◆ Given records
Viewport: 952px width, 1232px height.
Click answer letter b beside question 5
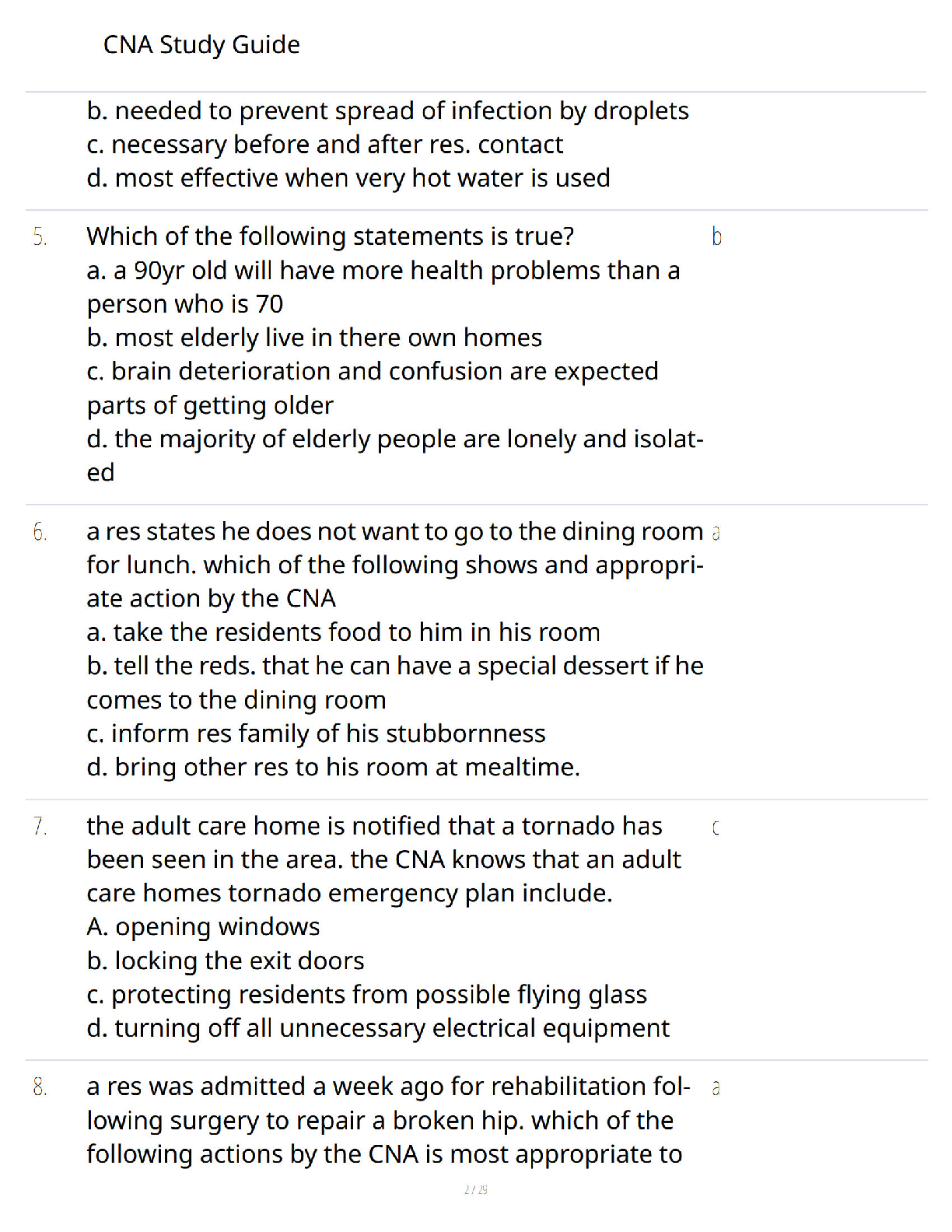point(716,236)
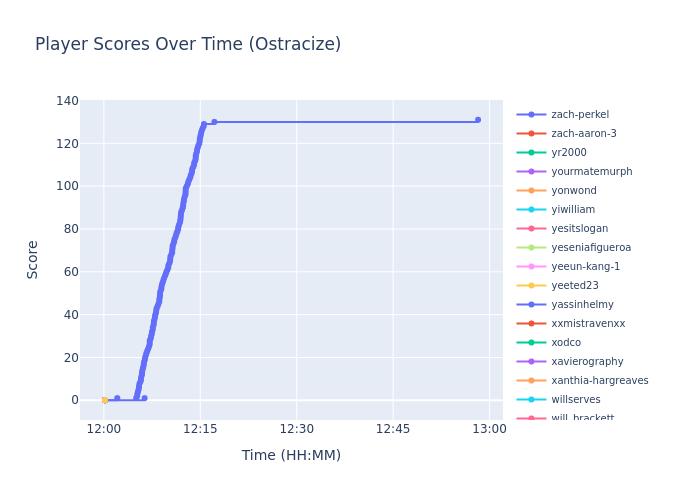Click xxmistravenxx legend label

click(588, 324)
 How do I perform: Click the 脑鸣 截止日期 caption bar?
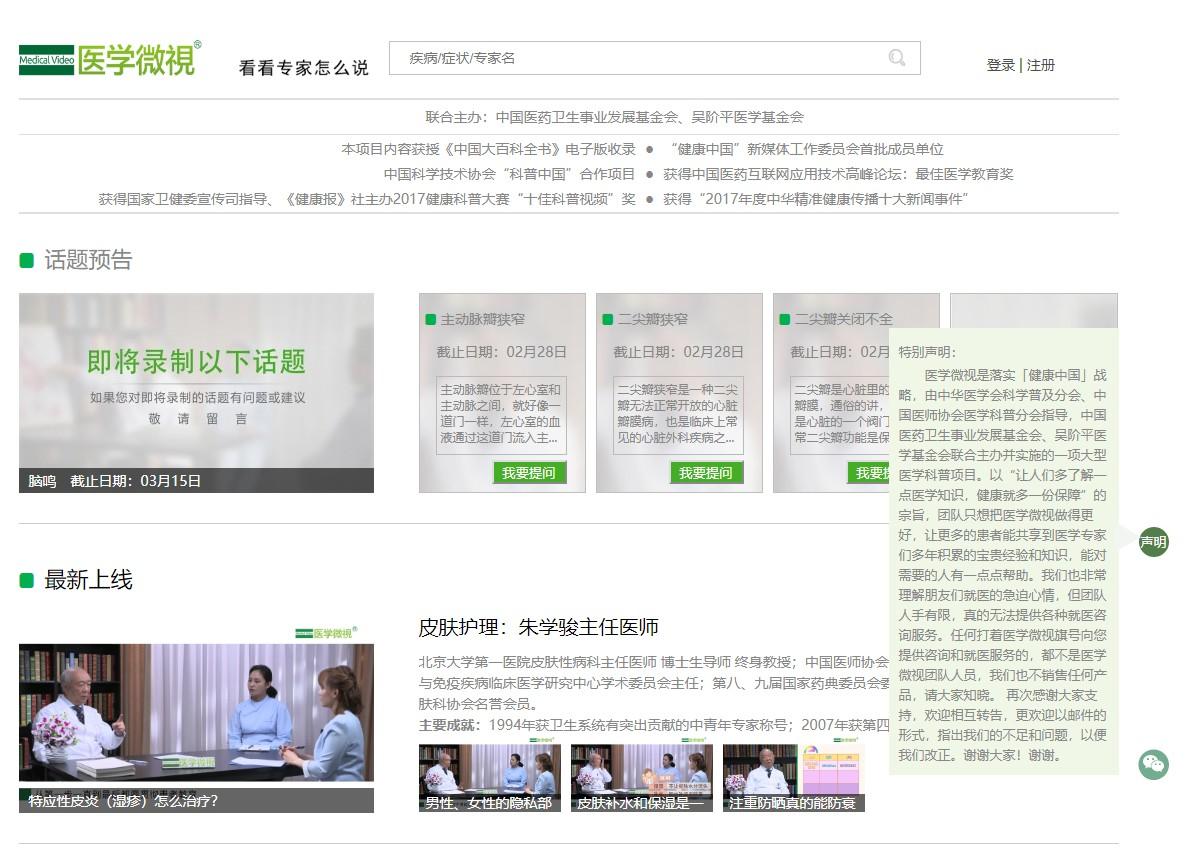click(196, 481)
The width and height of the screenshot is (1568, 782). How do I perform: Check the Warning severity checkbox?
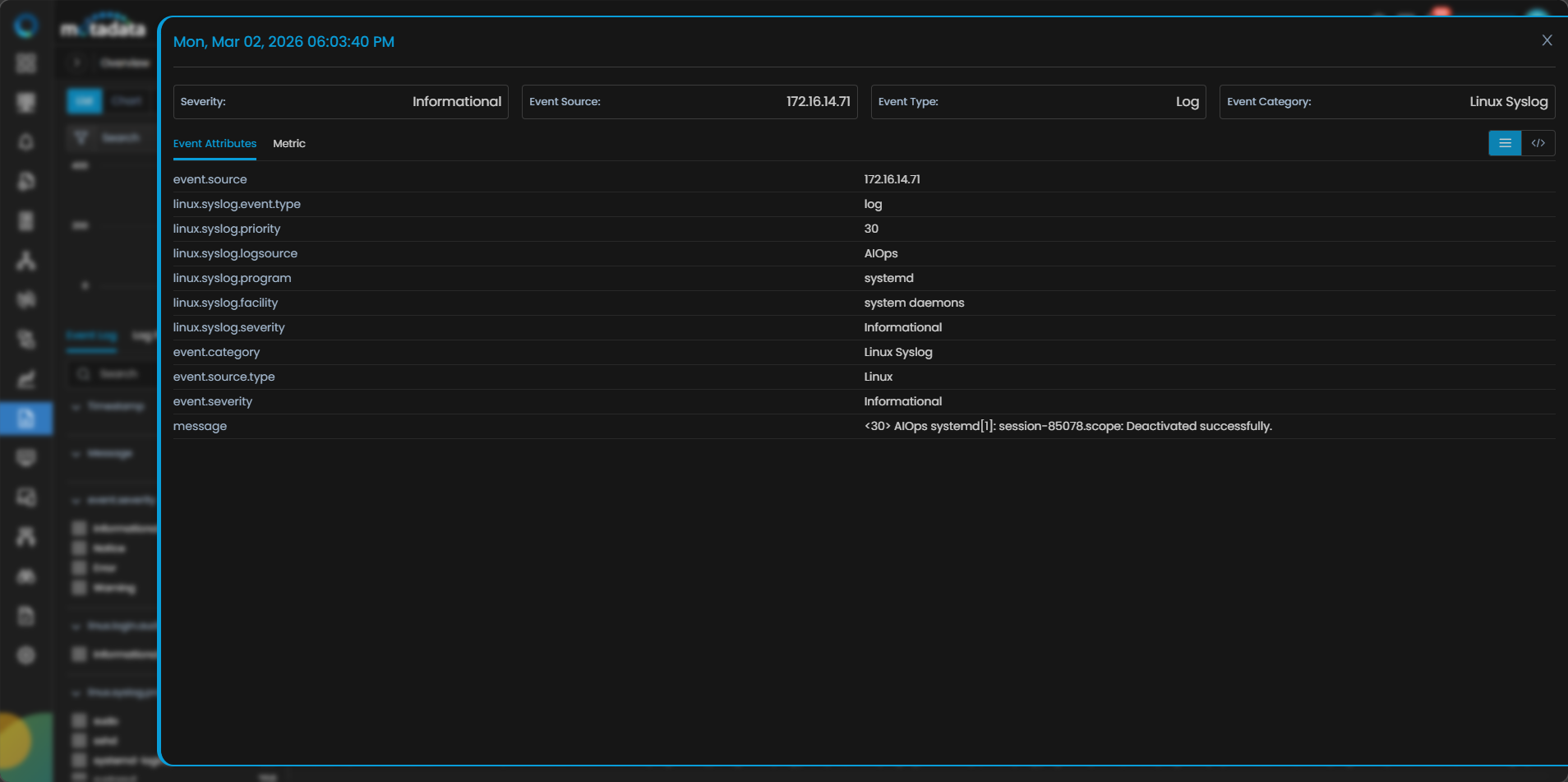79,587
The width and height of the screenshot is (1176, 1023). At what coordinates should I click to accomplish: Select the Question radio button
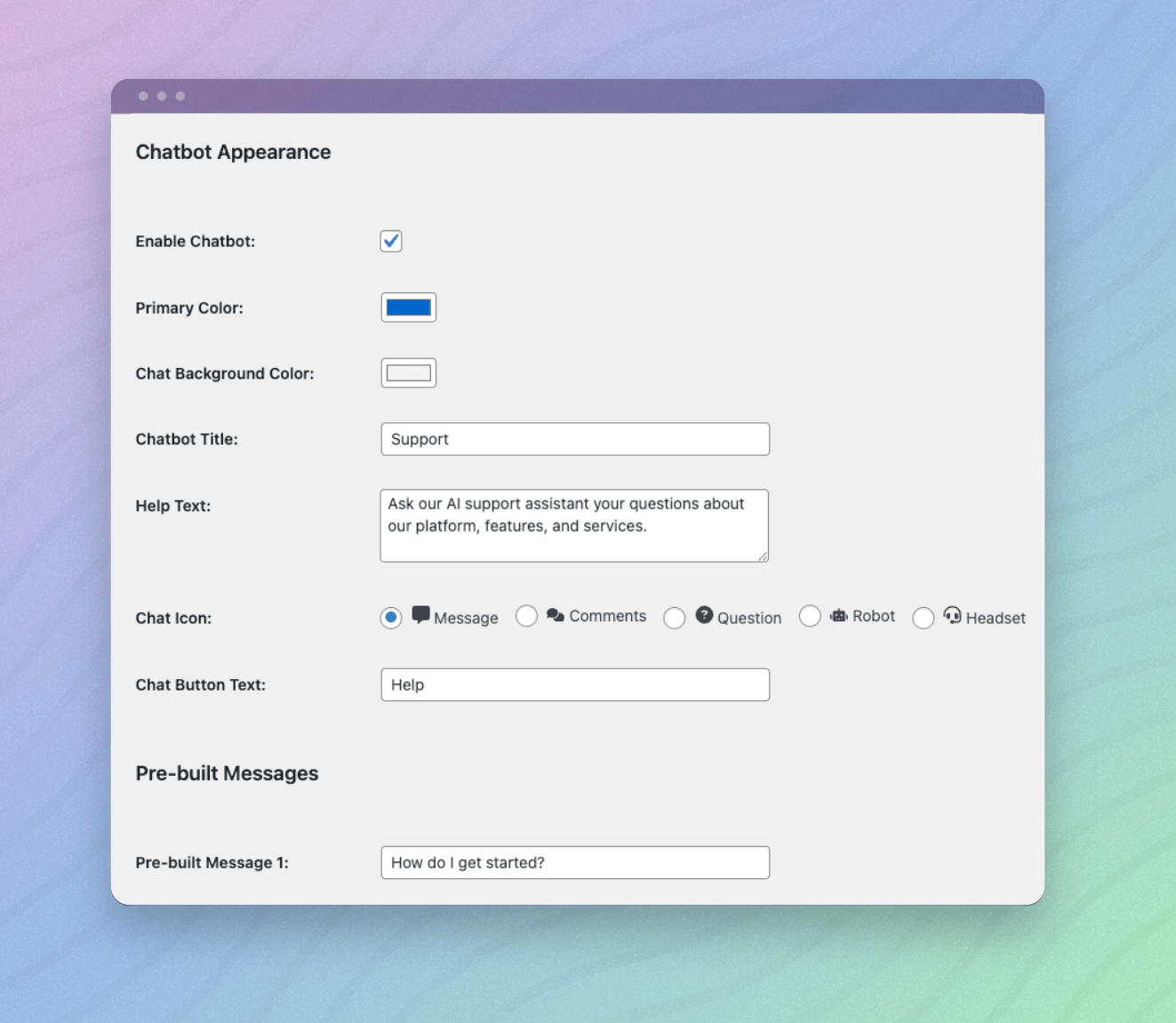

◆ Work to complete
A word-for-word copy of the listing is needed, with no pictures in it.

◆ Reply to the exercise
Viewport: 952px width, 1232px height.
Click answer letter b beside question 5
point(716,236)
Click xxmistravenxx legend label

click(588, 324)
 How do I perform: Click the 脑鸣 截止日期 caption bar?
click(196, 481)
The width and height of the screenshot is (1568, 782). How do I perform: Check the Warning severity checkbox?
79,587
The width and height of the screenshot is (1176, 1023). At what coordinates should I click to accomplish: Select the Question radio button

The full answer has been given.